What you will do - Please render every line of the listing below as a Markdown table with the columns "Row" and "Line", numbering the rows in order and omitting blank lines.

(Data entries)
(begin)
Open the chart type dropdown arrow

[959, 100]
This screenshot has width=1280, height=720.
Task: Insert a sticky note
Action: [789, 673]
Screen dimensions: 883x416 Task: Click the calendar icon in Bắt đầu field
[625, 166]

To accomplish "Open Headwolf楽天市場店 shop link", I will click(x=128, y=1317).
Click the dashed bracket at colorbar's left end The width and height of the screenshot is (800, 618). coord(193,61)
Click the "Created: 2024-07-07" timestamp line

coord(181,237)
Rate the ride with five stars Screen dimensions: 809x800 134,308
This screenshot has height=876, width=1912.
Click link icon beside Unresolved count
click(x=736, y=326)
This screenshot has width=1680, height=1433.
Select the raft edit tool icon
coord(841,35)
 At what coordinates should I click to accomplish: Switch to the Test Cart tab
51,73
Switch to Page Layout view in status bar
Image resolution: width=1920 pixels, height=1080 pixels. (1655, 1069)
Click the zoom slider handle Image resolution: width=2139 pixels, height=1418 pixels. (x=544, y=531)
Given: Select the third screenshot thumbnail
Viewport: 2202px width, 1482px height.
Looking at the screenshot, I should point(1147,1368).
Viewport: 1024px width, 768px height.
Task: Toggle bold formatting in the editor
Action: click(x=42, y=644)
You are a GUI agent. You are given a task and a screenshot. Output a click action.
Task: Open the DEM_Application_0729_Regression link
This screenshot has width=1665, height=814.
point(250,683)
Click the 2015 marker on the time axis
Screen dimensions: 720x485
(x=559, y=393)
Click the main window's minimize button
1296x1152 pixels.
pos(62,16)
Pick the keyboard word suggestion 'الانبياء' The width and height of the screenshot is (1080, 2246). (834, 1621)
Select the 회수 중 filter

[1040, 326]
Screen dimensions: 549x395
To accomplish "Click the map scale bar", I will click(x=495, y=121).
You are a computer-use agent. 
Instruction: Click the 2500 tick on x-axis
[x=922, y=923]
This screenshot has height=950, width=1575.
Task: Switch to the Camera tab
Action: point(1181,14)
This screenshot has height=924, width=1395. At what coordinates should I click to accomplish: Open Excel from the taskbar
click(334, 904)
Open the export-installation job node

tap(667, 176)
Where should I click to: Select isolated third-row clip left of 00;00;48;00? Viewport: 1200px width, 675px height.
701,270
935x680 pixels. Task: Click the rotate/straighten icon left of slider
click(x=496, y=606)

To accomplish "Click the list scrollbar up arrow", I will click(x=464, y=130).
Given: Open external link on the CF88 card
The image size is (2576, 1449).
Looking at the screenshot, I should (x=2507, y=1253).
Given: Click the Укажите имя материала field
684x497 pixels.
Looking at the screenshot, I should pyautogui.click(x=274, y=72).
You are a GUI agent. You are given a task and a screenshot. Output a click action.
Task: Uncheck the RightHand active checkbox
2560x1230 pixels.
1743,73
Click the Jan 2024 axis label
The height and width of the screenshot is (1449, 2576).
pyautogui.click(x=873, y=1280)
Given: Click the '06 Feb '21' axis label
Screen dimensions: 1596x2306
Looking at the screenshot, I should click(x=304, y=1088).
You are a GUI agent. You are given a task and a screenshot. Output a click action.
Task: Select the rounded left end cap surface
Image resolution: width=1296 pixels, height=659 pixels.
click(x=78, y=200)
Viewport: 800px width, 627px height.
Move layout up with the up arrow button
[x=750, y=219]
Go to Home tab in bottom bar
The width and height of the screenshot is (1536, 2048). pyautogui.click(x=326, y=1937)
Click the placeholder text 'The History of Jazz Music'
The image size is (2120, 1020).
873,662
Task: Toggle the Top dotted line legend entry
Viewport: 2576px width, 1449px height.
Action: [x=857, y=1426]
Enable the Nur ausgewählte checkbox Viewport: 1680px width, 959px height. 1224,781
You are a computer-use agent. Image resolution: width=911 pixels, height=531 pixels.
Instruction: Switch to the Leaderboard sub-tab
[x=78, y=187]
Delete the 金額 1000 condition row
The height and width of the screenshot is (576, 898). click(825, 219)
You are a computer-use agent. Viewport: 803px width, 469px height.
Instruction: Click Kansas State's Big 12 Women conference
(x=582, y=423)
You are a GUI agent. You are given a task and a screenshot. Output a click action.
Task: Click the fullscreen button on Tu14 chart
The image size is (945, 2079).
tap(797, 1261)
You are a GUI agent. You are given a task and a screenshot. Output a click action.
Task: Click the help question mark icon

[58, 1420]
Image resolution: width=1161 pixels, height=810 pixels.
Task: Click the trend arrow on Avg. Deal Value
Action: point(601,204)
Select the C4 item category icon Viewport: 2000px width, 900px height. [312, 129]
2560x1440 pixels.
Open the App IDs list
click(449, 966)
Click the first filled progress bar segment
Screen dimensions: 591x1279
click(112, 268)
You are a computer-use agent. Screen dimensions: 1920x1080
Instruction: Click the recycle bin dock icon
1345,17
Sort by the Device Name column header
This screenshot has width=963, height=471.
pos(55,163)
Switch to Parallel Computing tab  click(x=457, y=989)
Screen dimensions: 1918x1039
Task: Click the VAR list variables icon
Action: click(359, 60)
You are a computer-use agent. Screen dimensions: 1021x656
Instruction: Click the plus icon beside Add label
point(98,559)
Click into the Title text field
(end)
Result for this exercise -
| Row | Line |
|---|---|
| 1 | Open the chart type dropdown arrow |
| 2 | [959, 100] |
| 3 | This screenshot has width=1280, height=720. |
| 4 | Task: Insert a sticky note |
| 5 | Action: [789, 673] |
| 6 | Screen dimensions: 883x416 Task: Click the calendar icon in Bắt đầu field |
| 7 | [625, 166] |
| 8 | To accomplish "Open Headwolf楽天市場店 shop link", I will click(x=128, y=1317). |
| 9 | Click the dashed bracket at colorbar's left end The width and height of the screenshot is (800, 618). coord(193,61) |
| 10 | Click the "Created: 2024-07-07" timestamp line |
| 11 | coord(181,237) |
| 12 | Rate the ride with five stars Screen dimensions: 809x800 134,308 |
| 13 | This screenshot has height=876, width=1912. |
| 14 | Click link icon beside Unresolved count |
| 15 | click(x=736, y=326) |
| 16 | This screenshot has width=1680, height=1433. |
| 17 | Select the raft edit tool icon |
| 18 | coord(841,35) |
| 19 |  At what coordinates should I click to accomplish: Switch to the Test Cart tab |
| 20 | 51,73 |
| 21 | Switch to Page Layout view in status bar |
| 22 | Image resolution: width=1920 pixels, height=1080 pixels. (1655, 1069) |
| 23 | Click the zoom slider handle Image resolution: width=2139 pixels, height=1418 pixels. (x=544, y=531) |
| 24 | Given: Select the third screenshot thumbnail |
| 25 | Viewport: 2202px width, 1482px height. |
| 26 | Looking at the screenshot, I should point(1147,1368). |
| 27 | Viewport: 1024px width, 768px height. |
| 28 | Task: Toggle bold formatting in the editor |
| 29 | Action: click(x=42, y=644) |
| 30 | You are a GUI agent. You are given a task and a screenshot. Output a click action. |
| 31 | Task: Open the DEM_Application_0729_Regression link |
| 32 | This screenshot has width=1665, height=814. |
| 33 | point(250,683) |
| 34 | Click the 2015 marker on the time axis |
| 35 | Screen dimensions: 720x485 |
| 36 | (x=559, y=393) |
| 37 | Click the main window's minimize button |
| 38 | 1296x1152 pixels. |
| 39 | pos(62,16) |
| 40 | Pick the keyboard word suggestion 'الانبياء' The width and height of the screenshot is (1080, 2246). (834, 1621) |
| 41 | Select the 회수 중 filter |
| 42 | [1040, 326] |
| 43 | Screen dimensions: 549x395 |
| 44 | To accomplish "Click the map scale bar", I will click(x=495, y=121). |
| 45 | You are a computer-use agent.  |
| 46 | Instruction: Click the 2500 tick on x-axis |
| 47 | [x=922, y=923] |
| 48 | This screenshot has height=950, width=1575. |
| 49 | Task: Switch to the Camera tab |
| 50 | Action: point(1181,14) |
| 51 | This screenshot has height=924, width=1395. At what coordinates should I click to accomplish: Open Excel from the taskbar |
| 52 | click(334, 904) |
| 53 | Open the export-installation job node |
| 54 | tap(667, 176) |
| 55 | Where should I click to: Select isolated third-row clip left of 00;00;48;00? Viewport: 1200px width, 675px height. |
| 56 | 701,270 |
| 57 | 935x680 pixels. Task: Click the rotate/straighten icon left of slider |
| 58 | click(x=496, y=606) |
| 59 | To accomplish "Click the list scrollbar up arrow", I will click(x=464, y=130). |
| 60 | Given: Open external link on the CF88 card |
| 61 | The image size is (2576, 1449). |
| 62 | Looking at the screenshot, I should (x=2507, y=1253). |
| 63 | Given: Click the Укажите имя материала field |
| 64 | 684x497 pixels. |
| 65 | Looking at the screenshot, I should pyautogui.click(x=274, y=72). |
| 66 | You are a GUI agent. You are given a task and a screenshot. Output a click action. |
| 67 | Task: Uncheck the RightHand active checkbox |
| 68 | 2560x1230 pixels. |
| 69 | 1743,73 |
| 70 | Click the Jan 2024 axis label |
| 71 | The height and width of the screenshot is (1449, 2576). |
| 72 | pyautogui.click(x=873, y=1280) |
| 73 | Given: Click the '06 Feb '21' axis label |
| 74 | Screen dimensions: 1596x2306 |
| 75 | Looking at the screenshot, I should click(x=304, y=1088). |
| 76 | You are a GUI agent. You are given a task and a screenshot. Output a click action. |
| 77 | Task: Select the rounded left end cap surface |
| 78 | Image resolution: width=1296 pixels, height=659 pixels. |
| 79 | click(x=78, y=200) |
| 80 | Viewport: 800px width, 627px height. |
| 81 | Move layout up with the up arrow button |
| 82 | [x=750, y=219] |
| 83 | Go to Home tab in bottom bar |
| 84 | The width and height of the screenshot is (1536, 2048). pyautogui.click(x=326, y=1937) |
| 85 | Click the placeholder text 'The History of Jazz Music' |
| 86 | The image size is (2120, 1020). |
| 87 | 873,662 |
| 88 | Task: Toggle the Top dotted line legend entry |
| 89 | Viewport: 2576px width, 1449px height. |
| 90 | Action: [x=857, y=1426] |
| 91 | Enable the Nur ausgewählte checkbox Viewport: 1680px width, 959px height. 1224,781 |
| 92 | You are a computer-use agent. Image resolution: width=911 pixels, height=531 pixels. |
| 93 | Instruction: Switch to the Leaderboard sub-tab |
| 94 | [x=78, y=187] |
| 95 | Delete the 金額 1000 condition row |
| 96 | The height and width of the screenshot is (576, 898). click(825, 219) |
| 97 | You are a computer-use agent. Viewport: 803px width, 469px height. |
| 98 | Instruction: Click Kansas State's Big 12 Women conference |
| 99 | (x=582, y=423) |
| 100 | You are a GUI agent. You are given a task and a screenshot. Output a click action. |
| 101 | Task: Click the fullscreen button on Tu14 chart |
| 102 | The image size is (945, 2079). |
| 103 | tap(797, 1261) |
| 104 | You are a GUI agent. You are given a task and a screenshot. Output a click action. |
| 105 | Task: Click the help question mark icon |
| 106 | [58, 1420] |
| 107 | Image resolution: width=1161 pixels, height=810 pixels. |
| 108 | Task: Click the trend arrow on Avg. Deal Value |
| 109 | Action: point(601,204) |
| 110 | Select the C4 item category icon Viewport: 2000px width, 900px height. [312, 129] |
| 111 | 2560x1440 pixels. |
| 112 | Open the App IDs list |
| 113 | click(449, 966) |
| 114 | Click the first filled progress bar segment |
| 115 | Screen dimensions: 591x1279 |
| 116 | click(112, 268) |
| 117 | You are a computer-use agent. Screen dimensions: 1920x1080 |
| 118 | Instruction: Click the recycle bin dock icon |
| 119 | 1345,17 |
| 120 | Sort by the Device Name column header |
| 121 | This screenshot has width=963, height=471. |
| 122 | pos(55,163) |
| 123 | Switch to Parallel Computing tab  click(x=457, y=989) |
| 124 | Screen dimensions: 1918x1039 |
| 125 | Task: Click the VAR list variables icon |
| 126 | Action: click(359, 60) |
| 127 | You are a computer-use agent. Screen dimensions: 1021x656 |
| 128 | Instruction: Click the plus icon beside Add label |
| 129 | point(98,559) |
| 130 | Click into the Title text field |